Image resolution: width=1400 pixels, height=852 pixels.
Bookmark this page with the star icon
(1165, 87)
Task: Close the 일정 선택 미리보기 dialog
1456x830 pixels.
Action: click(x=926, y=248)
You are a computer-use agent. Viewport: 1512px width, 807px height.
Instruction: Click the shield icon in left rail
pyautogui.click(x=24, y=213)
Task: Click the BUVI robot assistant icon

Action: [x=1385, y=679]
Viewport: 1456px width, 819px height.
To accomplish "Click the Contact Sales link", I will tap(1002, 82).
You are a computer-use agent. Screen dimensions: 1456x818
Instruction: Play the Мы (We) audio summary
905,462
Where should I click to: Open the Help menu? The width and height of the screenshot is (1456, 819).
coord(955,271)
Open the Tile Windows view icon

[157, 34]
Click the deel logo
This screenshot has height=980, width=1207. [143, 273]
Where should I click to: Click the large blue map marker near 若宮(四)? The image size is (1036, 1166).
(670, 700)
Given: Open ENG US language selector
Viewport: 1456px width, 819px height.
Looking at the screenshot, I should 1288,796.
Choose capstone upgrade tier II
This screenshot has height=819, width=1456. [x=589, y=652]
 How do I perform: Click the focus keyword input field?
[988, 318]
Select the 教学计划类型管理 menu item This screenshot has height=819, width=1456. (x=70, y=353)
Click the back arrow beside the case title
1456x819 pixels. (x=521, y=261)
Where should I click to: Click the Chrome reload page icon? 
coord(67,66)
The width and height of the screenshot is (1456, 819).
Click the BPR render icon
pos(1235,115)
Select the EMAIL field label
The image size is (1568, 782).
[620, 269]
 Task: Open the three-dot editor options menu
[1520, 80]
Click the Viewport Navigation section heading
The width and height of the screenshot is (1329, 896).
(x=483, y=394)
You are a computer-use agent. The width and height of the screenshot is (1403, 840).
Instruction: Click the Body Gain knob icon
__________________________________________________
| What is being asked |
Could you return the lines in the entries above that contain "computer"?

| Answer box |
You are a computer-use agent. Viewport: 1512px width, 807px height.
You are a computer-use agent. Screen dimensions: 1456x818
You are a computer-use agent. The width and height of the screenshot is (1403, 840).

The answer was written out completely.